Produce an exact copy of the first line of the data below and each line after it, please, up to and including the one with "Image resolution: width=916".

(Material provided)

::::::::::

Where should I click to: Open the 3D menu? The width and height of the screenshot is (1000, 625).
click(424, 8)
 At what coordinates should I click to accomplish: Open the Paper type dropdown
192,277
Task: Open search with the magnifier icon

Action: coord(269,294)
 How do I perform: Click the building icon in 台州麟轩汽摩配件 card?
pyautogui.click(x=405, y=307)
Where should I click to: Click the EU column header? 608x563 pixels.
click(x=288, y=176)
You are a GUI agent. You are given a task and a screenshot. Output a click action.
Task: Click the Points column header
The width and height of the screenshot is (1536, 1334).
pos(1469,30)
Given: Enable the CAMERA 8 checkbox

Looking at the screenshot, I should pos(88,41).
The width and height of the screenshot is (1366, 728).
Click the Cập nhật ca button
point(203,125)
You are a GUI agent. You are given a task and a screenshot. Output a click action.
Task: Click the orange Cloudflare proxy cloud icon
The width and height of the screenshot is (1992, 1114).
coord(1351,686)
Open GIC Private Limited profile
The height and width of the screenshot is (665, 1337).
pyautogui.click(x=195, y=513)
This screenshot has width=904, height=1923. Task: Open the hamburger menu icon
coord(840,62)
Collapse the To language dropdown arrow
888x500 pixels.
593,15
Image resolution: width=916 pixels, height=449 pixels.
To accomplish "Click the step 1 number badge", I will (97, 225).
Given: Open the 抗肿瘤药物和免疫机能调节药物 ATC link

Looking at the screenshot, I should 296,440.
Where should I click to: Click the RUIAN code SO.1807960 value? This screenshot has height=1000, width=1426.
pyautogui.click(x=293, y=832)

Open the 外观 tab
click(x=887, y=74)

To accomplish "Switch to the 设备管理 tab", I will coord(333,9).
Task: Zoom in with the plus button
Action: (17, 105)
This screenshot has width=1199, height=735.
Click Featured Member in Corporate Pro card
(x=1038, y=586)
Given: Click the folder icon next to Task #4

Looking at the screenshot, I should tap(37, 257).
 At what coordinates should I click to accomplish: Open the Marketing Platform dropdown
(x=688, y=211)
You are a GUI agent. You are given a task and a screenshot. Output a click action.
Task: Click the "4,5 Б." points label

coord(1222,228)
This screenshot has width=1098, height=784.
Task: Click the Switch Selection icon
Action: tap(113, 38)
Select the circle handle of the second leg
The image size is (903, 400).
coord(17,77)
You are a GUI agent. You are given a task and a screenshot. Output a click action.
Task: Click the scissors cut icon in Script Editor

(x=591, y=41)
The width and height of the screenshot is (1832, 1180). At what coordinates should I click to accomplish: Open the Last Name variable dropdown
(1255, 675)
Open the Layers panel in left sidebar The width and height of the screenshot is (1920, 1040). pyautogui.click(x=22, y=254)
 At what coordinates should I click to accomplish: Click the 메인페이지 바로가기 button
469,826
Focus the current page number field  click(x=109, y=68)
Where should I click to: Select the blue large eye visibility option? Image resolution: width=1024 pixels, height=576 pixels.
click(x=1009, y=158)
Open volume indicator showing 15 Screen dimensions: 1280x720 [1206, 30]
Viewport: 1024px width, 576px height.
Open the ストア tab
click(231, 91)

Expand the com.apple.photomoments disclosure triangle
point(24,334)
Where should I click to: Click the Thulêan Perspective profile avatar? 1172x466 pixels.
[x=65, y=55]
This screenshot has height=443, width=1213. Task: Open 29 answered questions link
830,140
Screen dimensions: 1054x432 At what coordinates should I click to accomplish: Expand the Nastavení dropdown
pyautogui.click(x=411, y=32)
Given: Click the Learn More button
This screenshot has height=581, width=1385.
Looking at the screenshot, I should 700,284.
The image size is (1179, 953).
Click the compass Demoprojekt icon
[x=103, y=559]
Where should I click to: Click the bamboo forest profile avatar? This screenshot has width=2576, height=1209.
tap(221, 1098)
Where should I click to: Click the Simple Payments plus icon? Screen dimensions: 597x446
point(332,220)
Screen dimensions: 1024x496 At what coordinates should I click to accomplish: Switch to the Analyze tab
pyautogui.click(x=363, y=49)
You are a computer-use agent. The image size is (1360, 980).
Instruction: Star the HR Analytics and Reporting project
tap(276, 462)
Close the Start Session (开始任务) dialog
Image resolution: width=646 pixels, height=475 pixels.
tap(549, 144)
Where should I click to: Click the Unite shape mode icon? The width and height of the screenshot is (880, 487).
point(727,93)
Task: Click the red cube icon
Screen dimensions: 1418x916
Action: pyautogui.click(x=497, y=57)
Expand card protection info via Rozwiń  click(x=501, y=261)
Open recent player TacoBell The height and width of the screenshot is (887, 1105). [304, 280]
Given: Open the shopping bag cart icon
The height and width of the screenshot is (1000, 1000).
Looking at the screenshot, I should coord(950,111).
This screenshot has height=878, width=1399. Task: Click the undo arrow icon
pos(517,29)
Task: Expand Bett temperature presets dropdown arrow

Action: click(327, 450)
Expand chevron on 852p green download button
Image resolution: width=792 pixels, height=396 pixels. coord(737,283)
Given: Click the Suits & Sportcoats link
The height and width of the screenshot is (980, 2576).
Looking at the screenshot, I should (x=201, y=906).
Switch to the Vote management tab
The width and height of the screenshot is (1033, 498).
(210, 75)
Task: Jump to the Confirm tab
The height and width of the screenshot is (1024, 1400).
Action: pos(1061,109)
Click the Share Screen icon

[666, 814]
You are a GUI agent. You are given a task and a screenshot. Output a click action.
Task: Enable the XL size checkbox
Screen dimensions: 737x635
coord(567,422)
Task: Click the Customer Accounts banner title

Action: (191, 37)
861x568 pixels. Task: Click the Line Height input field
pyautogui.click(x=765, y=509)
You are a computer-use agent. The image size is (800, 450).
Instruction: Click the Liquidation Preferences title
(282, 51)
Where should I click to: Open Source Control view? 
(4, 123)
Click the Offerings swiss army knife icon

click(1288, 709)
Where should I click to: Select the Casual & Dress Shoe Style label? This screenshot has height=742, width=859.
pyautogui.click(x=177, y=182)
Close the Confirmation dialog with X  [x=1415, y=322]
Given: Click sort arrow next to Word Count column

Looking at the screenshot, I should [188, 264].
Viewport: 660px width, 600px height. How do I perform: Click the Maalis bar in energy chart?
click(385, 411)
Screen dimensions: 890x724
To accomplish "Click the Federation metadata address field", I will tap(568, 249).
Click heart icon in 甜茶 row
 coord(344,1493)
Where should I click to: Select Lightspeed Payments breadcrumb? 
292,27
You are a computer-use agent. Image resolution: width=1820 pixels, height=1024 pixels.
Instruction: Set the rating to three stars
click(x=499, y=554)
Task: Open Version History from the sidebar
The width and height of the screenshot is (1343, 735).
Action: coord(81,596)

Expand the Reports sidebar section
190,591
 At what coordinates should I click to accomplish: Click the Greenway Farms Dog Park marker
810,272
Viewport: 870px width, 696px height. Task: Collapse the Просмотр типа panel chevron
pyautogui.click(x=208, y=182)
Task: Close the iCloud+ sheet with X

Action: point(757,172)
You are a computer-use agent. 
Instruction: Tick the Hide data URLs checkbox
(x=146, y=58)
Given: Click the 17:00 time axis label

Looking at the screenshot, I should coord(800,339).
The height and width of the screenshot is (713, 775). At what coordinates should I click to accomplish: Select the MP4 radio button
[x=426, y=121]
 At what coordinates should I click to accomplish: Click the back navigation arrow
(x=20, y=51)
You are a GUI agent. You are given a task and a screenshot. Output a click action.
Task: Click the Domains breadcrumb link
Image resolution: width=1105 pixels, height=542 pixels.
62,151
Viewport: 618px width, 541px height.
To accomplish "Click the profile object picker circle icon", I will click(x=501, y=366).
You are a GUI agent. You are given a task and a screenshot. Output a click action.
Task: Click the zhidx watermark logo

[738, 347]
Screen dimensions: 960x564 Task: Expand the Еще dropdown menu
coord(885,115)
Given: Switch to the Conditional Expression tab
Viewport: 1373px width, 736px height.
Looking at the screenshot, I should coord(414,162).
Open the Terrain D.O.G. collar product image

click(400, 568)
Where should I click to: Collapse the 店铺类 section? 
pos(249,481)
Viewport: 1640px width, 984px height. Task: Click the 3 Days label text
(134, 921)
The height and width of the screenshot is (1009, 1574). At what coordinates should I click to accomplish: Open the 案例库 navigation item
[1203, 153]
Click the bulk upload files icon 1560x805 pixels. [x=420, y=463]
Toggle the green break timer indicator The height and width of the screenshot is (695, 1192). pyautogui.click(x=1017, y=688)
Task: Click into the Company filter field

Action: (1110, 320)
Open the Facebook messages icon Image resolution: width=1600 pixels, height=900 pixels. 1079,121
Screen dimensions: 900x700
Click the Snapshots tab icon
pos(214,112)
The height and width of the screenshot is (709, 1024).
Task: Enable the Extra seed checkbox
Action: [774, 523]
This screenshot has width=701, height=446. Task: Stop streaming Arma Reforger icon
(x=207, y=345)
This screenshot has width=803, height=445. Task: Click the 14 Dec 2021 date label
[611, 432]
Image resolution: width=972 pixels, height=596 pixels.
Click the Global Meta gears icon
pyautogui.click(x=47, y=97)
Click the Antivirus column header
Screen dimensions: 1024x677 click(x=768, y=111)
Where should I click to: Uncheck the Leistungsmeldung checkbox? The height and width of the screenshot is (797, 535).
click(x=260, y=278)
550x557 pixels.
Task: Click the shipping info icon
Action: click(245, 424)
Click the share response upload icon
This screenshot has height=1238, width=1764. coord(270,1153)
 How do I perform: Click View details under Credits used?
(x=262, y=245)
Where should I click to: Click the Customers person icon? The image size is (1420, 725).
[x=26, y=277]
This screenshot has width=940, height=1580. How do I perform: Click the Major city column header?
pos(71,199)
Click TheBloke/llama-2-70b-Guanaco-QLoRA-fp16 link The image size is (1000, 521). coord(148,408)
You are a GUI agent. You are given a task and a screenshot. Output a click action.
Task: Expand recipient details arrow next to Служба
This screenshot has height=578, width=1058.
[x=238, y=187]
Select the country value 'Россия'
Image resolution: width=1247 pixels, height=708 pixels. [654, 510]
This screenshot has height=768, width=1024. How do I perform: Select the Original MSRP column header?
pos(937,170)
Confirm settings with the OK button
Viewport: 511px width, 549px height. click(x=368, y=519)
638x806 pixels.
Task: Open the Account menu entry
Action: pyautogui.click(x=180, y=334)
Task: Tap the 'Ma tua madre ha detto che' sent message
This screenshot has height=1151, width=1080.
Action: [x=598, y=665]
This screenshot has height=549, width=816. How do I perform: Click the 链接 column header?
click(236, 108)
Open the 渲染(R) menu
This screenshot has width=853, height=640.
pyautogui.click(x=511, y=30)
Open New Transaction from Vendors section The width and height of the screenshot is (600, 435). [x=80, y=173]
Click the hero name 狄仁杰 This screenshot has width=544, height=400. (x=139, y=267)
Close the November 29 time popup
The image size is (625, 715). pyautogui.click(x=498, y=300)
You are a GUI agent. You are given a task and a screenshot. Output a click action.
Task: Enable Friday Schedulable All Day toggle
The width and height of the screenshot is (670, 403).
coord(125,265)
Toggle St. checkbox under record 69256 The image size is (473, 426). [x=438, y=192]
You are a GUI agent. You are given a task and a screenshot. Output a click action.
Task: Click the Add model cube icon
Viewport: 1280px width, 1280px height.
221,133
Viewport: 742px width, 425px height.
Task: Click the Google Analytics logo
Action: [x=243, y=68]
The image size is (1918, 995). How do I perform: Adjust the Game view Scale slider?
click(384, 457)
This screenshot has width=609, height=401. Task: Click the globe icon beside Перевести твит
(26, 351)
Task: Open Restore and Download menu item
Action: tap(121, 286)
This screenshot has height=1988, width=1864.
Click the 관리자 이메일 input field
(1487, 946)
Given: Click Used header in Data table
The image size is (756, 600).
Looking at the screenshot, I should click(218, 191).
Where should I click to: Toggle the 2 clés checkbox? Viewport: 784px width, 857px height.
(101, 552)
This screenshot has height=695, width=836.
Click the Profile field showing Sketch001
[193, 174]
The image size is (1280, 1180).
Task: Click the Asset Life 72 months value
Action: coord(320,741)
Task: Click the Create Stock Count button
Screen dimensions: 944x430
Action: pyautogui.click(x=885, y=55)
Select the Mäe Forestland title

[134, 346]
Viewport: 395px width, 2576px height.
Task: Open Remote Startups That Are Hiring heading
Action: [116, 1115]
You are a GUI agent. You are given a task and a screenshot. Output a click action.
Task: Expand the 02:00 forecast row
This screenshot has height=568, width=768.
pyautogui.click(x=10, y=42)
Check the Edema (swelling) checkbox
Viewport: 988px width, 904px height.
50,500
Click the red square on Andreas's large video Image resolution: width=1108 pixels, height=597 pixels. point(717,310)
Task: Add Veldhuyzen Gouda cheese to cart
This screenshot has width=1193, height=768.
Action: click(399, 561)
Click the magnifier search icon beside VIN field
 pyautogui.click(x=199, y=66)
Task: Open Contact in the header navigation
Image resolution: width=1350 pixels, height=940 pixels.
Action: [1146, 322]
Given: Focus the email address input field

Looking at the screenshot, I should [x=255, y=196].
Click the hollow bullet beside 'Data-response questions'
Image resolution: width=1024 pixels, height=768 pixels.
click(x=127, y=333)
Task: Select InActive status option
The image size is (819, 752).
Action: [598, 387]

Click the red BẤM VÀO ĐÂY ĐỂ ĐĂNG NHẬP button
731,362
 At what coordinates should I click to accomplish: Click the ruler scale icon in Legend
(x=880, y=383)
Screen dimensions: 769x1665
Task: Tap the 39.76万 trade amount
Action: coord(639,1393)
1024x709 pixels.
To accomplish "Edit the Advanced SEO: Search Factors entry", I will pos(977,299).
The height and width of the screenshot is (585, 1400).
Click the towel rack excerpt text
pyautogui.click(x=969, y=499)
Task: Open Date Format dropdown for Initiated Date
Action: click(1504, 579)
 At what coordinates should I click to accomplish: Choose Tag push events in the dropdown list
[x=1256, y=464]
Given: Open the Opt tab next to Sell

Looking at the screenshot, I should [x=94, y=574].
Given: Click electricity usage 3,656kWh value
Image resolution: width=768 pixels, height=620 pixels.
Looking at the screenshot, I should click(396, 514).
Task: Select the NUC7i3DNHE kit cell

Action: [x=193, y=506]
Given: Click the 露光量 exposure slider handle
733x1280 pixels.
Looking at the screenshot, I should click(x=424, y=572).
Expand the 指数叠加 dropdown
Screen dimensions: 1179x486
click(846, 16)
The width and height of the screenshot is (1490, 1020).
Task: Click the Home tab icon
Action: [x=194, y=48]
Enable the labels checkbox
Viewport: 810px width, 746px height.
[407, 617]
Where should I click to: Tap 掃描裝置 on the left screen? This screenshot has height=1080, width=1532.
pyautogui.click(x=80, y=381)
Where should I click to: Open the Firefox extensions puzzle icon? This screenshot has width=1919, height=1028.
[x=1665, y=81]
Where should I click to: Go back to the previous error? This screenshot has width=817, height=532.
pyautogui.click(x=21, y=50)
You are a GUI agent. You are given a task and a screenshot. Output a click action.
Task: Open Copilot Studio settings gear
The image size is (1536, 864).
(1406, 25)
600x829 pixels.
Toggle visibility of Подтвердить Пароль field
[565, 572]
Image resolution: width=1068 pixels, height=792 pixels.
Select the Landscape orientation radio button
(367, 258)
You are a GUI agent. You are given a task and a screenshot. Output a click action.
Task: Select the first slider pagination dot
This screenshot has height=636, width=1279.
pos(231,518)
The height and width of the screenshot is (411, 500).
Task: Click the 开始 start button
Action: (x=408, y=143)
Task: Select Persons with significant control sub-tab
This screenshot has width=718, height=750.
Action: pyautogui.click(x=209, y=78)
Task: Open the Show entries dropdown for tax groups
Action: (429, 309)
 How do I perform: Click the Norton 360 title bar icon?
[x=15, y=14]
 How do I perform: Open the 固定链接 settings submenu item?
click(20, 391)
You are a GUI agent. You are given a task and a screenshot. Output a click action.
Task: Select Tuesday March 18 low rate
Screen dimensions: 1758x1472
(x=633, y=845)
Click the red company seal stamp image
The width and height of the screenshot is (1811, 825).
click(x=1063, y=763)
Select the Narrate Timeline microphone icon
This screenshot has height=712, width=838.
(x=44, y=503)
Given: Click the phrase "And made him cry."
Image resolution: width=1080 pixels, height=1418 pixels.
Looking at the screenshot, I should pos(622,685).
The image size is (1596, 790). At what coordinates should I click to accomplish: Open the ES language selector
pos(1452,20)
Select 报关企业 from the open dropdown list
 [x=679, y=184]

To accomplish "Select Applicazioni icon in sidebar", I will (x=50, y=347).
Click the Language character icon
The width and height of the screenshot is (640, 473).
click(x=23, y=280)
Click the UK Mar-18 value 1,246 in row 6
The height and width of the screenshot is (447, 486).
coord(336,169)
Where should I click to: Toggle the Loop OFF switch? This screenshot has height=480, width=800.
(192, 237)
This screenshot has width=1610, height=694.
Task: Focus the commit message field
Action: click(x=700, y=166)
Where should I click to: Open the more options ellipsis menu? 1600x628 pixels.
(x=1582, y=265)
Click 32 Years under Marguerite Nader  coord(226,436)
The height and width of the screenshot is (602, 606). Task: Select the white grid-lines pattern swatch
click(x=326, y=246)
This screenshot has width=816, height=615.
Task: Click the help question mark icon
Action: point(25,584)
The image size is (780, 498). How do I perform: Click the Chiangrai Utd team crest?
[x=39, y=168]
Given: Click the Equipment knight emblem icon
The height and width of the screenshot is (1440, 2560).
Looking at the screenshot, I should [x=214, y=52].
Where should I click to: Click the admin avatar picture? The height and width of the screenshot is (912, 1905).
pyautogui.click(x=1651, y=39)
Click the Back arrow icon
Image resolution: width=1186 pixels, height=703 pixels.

::::::::::

(Result below)
Where should I click to: Open the 3D menu? The width and height of the screenshot is (1000, 625).
click(424, 8)
 At what coordinates should I click to accomplish: Open the Paper type dropdown
192,277
Task: Open search with the magnifier icon

Action: coord(269,294)
 How do I perform: Click the building icon in 台州麟轩汽摩配件 card?
pyautogui.click(x=405, y=307)
Where should I click to: Click the EU column header? 608x563 pixels.
click(x=288, y=176)
You are a GUI agent. You are given a task and a screenshot. Output a click action.
Task: Click the Points column header
The width and height of the screenshot is (1536, 1334).
pos(1469,30)
Given: Enable the CAMERA 8 checkbox

Looking at the screenshot, I should pos(88,41).
The width and height of the screenshot is (1366, 728).
Click the Cập nhật ca button
point(203,125)
You are a GUI agent. You are given a task and a screenshot. Output a click action.
Task: Click the orange Cloudflare proxy cloud icon
The width and height of the screenshot is (1992, 1114).
coord(1351,686)
Open GIC Private Limited profile
The height and width of the screenshot is (665, 1337).
pyautogui.click(x=195, y=513)
This screenshot has width=904, height=1923. Task: Open the hamburger menu icon
coord(840,62)
Collapse the To language dropdown arrow
888x500 pixels.
593,15
Image resolution: width=916 pixels, height=449 pixels.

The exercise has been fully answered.